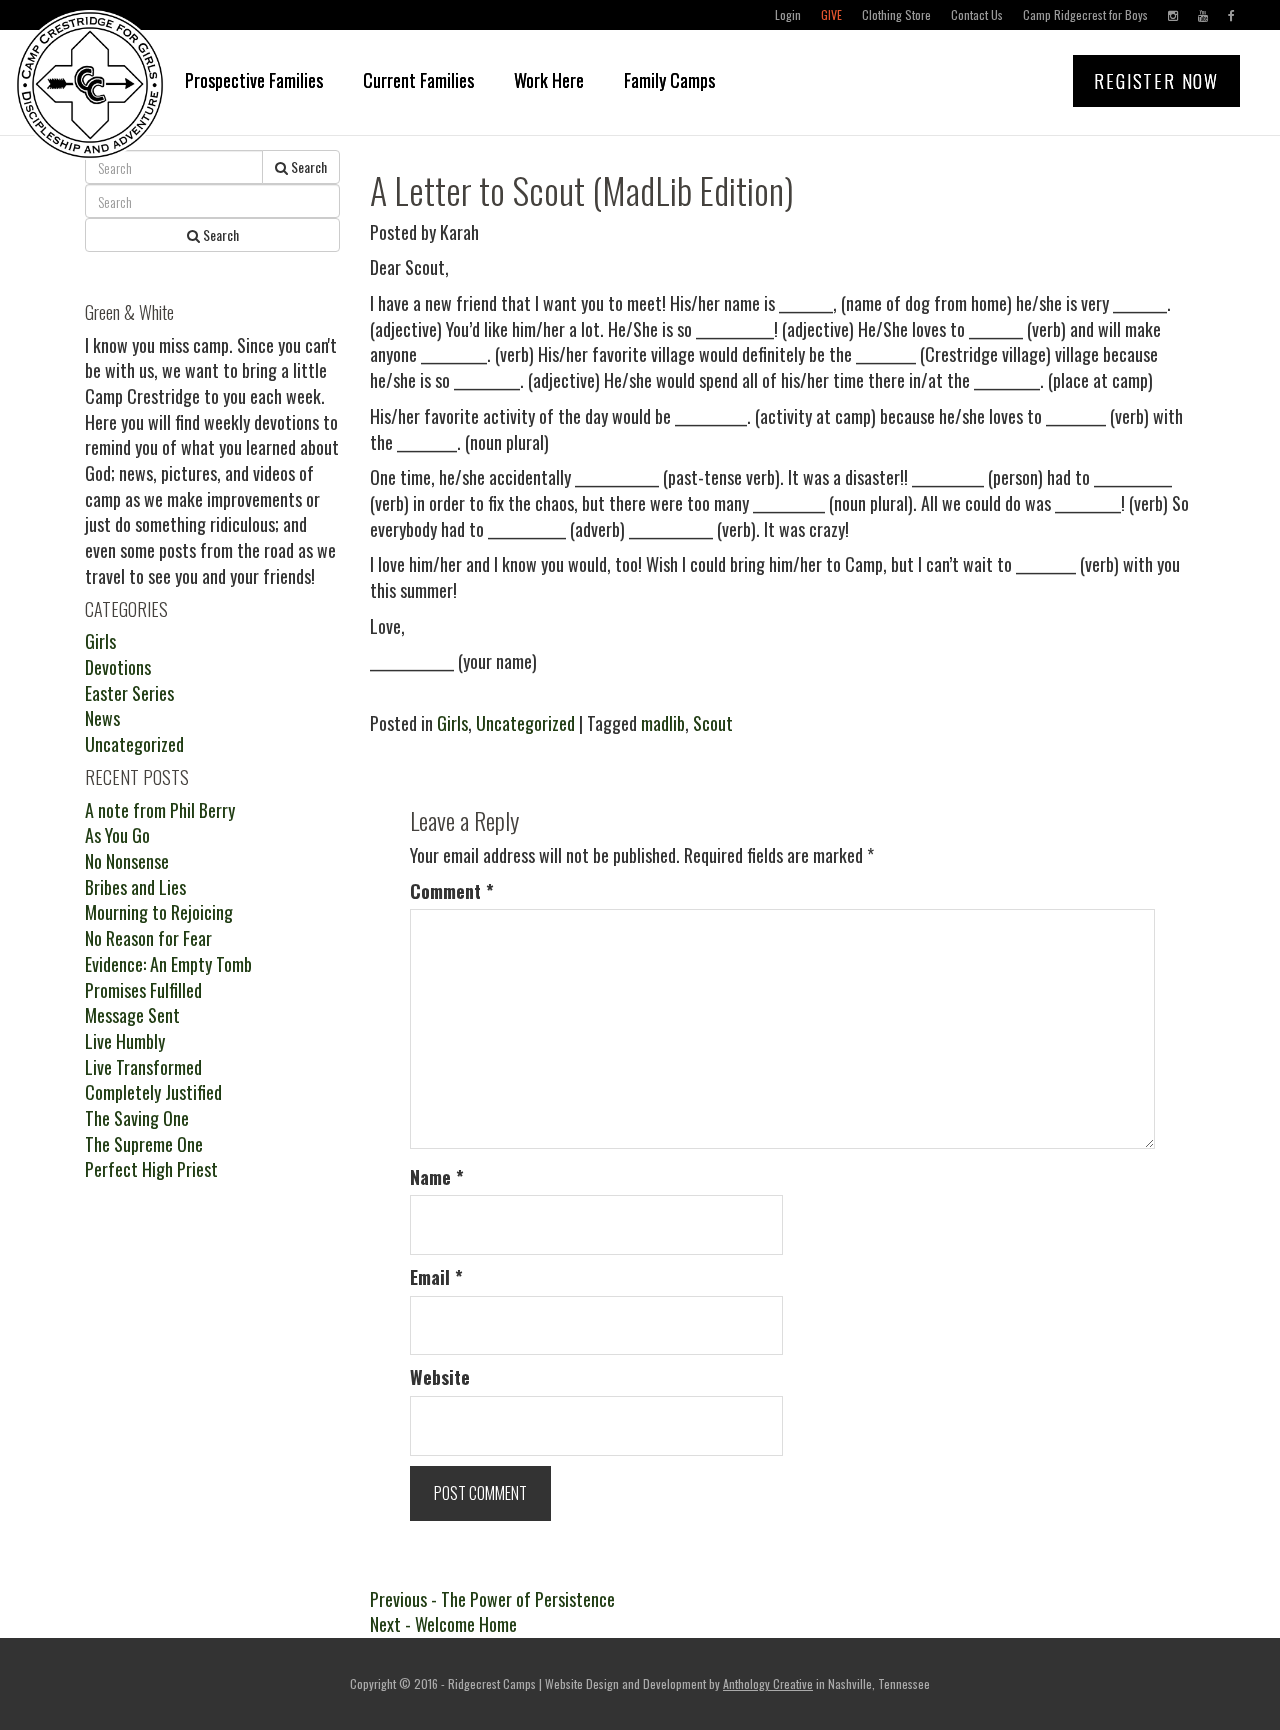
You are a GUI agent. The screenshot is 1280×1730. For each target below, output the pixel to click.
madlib (663, 723)
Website (440, 1377)
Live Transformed (143, 1067)
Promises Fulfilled (143, 990)
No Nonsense (127, 861)
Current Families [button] (418, 80)
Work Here (549, 80)
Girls (452, 723)
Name (437, 1177)
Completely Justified (153, 1092)
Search (307, 166)
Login (788, 14)
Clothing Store (896, 14)
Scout (713, 723)
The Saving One (137, 1118)
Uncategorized (525, 723)
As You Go (117, 835)
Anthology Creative (768, 1683)
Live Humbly (125, 1041)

= = =

**Work item**
Repeat the data above in full and exactly. Omit every image.

**Exercise output**
You are a GUI agent. The screenshot is 1280×1730. For each target below, output the pixel to click.
madlib (663, 723)
Website (440, 1377)
Live Transformed (143, 1067)
Promises Fulfilled (143, 990)
No Nonsense (127, 861)
Current Families [button] (418, 80)
Work Here (549, 80)
Girls (452, 723)
Name (437, 1177)
Completely Justified (153, 1092)
Search (307, 166)
Login (788, 14)
Clothing Store (896, 14)
Scout (713, 723)
The Saving One (137, 1118)
Uncategorized (525, 723)
As You Go (117, 835)
Anthology Creative (768, 1683)
Live Humbly (125, 1041)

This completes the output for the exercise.